Como si una maldición
hubiese caído sobre Teshaner, los soldados y los campesinos exhalaron con
desazón, el temor acaparando sus sentidos. En silencio, observaron las
interminables columnas de guerreros orkos, y tan sólo se escucharon algunas
voces que expresaban la desesperanza que reinaba en las almenas.
- ¡No puede ser!
- ¡Son muchos,
demasiados!
- ¡Estamos perdidos!
Josuak oyó lloriquear a
uno de los campesinos que tenía cerca.

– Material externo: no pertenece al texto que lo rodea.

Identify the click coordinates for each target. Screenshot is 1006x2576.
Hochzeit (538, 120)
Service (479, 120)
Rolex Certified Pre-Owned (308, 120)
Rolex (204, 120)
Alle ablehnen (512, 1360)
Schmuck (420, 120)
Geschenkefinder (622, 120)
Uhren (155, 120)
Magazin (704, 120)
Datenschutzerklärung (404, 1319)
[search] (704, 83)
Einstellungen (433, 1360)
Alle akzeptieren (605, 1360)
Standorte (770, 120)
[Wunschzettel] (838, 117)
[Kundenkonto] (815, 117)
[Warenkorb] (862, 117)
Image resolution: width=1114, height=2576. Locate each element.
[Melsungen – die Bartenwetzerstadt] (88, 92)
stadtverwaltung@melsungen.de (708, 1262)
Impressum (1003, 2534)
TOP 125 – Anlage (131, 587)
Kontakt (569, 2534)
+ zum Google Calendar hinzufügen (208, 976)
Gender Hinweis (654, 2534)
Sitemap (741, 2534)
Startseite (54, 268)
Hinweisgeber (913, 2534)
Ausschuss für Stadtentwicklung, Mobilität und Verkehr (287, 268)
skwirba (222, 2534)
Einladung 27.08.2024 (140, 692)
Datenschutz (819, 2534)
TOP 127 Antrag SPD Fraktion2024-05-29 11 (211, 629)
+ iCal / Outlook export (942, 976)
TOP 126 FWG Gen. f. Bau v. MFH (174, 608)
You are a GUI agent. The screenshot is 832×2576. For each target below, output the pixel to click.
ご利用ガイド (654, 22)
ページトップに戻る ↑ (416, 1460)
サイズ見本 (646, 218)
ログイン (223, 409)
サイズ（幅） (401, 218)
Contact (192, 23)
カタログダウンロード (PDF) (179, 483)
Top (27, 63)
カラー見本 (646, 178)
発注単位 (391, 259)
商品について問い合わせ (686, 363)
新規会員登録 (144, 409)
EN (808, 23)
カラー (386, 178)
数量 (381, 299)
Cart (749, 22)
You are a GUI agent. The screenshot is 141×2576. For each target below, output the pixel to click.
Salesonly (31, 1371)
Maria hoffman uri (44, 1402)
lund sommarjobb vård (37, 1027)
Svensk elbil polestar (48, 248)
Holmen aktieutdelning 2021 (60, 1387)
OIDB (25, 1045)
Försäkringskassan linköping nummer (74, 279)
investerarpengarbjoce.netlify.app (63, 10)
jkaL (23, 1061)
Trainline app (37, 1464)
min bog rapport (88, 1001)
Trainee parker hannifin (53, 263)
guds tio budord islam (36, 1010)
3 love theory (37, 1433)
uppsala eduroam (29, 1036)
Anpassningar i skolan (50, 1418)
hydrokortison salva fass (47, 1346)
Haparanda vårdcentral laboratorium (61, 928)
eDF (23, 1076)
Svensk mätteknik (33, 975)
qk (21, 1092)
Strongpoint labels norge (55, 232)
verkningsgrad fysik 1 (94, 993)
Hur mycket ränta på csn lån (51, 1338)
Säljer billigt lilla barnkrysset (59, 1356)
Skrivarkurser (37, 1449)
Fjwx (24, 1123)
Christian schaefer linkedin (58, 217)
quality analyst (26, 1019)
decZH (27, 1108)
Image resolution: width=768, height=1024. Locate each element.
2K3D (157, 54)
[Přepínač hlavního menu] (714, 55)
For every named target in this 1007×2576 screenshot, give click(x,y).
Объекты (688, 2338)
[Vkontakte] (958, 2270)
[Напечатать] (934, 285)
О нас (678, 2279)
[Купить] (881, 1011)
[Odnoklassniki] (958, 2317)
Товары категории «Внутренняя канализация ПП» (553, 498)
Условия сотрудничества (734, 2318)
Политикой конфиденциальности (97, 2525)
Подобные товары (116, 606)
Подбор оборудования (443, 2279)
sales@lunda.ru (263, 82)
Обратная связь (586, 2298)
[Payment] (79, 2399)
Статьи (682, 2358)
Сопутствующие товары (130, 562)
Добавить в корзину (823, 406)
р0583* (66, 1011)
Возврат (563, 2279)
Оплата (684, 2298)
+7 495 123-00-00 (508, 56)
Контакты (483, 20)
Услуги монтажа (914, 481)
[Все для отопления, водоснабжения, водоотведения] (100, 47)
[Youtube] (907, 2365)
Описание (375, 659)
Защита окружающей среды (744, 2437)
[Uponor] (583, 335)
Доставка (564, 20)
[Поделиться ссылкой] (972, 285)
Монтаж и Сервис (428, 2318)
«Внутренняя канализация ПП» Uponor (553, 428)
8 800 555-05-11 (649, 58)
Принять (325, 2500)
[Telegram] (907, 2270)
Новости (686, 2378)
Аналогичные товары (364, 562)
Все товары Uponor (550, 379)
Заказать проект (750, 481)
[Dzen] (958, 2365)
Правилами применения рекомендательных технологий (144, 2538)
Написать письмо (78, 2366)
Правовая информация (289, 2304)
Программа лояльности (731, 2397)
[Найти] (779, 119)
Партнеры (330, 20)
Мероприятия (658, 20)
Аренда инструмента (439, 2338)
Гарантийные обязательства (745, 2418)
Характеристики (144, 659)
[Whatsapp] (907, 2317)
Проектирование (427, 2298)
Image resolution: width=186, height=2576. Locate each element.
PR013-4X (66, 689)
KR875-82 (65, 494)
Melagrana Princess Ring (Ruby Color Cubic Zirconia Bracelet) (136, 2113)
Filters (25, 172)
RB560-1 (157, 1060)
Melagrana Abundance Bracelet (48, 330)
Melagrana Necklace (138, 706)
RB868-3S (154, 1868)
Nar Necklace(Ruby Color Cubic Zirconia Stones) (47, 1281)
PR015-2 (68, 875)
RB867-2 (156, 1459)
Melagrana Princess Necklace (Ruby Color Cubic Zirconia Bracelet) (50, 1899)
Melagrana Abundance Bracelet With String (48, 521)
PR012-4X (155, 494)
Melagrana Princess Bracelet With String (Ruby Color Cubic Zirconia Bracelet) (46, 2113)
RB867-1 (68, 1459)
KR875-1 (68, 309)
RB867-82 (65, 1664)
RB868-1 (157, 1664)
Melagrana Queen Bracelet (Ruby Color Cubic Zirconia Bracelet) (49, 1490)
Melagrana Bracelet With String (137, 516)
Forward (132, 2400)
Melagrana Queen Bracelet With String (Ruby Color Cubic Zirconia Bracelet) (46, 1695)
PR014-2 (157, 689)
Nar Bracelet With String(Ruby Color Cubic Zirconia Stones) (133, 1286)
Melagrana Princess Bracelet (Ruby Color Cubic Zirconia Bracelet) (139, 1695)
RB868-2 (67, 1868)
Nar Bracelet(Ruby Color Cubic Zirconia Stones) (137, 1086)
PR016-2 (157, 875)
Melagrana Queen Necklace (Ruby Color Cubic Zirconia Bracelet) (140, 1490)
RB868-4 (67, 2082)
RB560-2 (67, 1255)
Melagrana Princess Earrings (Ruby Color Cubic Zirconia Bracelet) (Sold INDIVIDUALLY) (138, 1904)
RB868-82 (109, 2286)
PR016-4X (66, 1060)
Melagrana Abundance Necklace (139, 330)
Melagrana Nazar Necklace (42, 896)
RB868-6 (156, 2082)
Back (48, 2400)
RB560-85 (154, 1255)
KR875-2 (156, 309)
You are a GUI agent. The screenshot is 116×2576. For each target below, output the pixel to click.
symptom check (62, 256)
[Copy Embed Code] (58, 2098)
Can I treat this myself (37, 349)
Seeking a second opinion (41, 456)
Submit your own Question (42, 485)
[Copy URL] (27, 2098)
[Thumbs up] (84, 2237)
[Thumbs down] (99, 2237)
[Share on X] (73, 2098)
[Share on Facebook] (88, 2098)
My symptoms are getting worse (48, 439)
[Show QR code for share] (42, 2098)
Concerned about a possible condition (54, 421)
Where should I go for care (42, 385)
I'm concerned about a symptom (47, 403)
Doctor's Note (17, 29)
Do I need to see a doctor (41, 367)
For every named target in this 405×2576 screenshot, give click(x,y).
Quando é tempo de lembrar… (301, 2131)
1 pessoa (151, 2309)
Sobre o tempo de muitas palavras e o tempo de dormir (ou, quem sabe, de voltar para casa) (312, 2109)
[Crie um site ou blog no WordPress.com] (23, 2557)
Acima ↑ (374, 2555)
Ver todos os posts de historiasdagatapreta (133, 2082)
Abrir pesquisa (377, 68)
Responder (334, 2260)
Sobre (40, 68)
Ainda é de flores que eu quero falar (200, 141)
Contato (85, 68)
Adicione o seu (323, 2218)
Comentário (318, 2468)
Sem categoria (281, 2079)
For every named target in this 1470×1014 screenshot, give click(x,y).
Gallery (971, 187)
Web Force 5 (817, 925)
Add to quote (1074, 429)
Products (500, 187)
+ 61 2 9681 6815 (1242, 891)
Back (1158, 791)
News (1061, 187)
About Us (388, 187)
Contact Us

Como si de un niño se tratase, el hombre
miraba con ojos humedecidos el impresionante despliegue de abajo. En su mano
sujetaba una espada corta, pero sus dedos sostenían el arma sin fuerza, a punto
de dejar caer la empuñadura. Más allá, un hombre ya veterano se había quedado
paralizado, su rostro convertido en una máscara de terror. La mayoría de los milicianos
jamás habían entrado en combate, para muchos aquella era la primera batalla.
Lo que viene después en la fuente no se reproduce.